When it has been possible to determine what the clavicle is, its features and structure, as well as how it is formed during human development, it is necessary to find out what anomalies it is susceptible to.

One of the most common injuries to the collarbone and neck is a dislocation. It can be caused by a bad fall. As a result of a dislocation, the limb becomes deformed, lengthens and protrudes from the body, forming swelling on the skin.

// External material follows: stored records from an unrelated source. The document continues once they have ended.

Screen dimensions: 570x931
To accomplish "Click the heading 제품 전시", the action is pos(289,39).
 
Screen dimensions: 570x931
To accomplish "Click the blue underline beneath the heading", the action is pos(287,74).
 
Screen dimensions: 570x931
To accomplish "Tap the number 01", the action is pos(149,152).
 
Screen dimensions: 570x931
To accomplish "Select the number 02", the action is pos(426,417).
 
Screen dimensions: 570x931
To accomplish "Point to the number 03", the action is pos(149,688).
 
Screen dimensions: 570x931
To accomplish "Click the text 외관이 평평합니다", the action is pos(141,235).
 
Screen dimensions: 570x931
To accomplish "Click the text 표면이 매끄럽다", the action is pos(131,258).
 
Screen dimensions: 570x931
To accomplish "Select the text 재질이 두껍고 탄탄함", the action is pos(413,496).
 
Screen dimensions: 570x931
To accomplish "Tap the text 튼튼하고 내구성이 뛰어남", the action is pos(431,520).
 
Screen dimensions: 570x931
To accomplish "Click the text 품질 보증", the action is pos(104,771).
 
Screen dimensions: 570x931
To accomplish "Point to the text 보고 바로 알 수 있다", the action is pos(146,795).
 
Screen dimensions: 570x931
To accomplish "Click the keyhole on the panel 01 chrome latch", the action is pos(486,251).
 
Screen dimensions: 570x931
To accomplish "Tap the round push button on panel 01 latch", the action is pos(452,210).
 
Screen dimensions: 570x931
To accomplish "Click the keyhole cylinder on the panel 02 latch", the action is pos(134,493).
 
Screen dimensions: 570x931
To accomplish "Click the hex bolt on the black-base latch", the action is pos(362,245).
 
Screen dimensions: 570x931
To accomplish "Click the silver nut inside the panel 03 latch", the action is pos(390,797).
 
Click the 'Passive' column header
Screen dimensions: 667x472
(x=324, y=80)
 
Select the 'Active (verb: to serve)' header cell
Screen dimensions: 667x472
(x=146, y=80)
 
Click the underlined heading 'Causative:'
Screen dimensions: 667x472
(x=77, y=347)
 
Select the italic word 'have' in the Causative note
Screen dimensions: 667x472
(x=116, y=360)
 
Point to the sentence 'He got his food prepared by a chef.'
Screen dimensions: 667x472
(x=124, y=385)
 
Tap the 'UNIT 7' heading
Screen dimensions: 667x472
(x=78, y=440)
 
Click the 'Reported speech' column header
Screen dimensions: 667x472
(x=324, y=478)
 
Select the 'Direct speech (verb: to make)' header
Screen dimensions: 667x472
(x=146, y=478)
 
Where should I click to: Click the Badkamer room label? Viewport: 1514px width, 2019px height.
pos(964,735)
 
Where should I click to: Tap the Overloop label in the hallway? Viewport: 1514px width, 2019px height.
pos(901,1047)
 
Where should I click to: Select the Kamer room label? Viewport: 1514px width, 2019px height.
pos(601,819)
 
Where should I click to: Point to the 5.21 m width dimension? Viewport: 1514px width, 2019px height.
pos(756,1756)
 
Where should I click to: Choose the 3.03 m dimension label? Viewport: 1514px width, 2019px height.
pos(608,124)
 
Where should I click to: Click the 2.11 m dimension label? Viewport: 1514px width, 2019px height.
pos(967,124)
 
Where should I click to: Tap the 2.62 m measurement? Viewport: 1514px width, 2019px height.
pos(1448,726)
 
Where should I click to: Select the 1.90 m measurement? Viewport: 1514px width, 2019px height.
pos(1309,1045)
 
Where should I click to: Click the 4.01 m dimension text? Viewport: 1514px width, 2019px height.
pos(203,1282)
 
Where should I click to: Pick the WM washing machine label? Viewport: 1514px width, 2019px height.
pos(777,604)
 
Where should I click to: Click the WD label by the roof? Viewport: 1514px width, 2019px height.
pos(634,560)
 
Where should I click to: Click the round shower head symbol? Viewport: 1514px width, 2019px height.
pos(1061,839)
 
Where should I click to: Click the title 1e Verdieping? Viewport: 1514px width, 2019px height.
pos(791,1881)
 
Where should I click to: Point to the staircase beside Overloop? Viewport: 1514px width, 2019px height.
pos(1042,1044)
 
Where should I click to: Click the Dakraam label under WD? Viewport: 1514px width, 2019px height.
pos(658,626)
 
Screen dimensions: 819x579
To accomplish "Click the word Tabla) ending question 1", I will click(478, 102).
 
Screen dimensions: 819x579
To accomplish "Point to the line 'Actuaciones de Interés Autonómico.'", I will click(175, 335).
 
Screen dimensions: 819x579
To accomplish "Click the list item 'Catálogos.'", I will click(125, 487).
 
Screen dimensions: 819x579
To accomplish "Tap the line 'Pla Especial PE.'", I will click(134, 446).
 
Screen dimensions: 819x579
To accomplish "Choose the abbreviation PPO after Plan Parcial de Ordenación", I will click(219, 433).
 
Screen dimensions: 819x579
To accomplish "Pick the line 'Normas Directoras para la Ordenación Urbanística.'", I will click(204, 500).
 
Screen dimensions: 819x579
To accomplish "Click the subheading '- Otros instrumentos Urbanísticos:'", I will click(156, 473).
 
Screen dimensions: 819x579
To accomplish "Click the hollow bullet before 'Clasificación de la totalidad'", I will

Another serious collarbone injury is a fracture. The causes of this condition may be birth trauma, which mainly occurs during the baby’s passage through the birth canal, a concentrated blow from a heavy object, or a fall. Most people are diagnosed with a fracture of the right or left clavicle, and in extremely serious cases - on both sides. The following symptoms indicate a fracture:

  • the appearance of a hematoma;
  • the occurrence of acute pain;
  • identification of bone deformation with characteristic swelling;
  • impairment of motor activity of the upper limb.
  • Diagnosing a fracture is not difficult, since the fragments protrude under the skin and can be easily felt. Fractures of the clavicle of the shoulder are a very painful injury. It fundamentally limits the mobility of the skeleton and brings a lot of inconvenience to the victim. In addition, minor cracks belong to fractures. But, as practice shows, they heal much faster, especially in childhood.

    Chondroma

    The pathology is classified as a benign neoplasm of the clavicle. When such a disease develops, the patient experiences only one single symptom. This is pain in the bone when moving. Most often, this disease is diagnosed in patients during adolescence, since rapid skeletal development occurs during this period of time.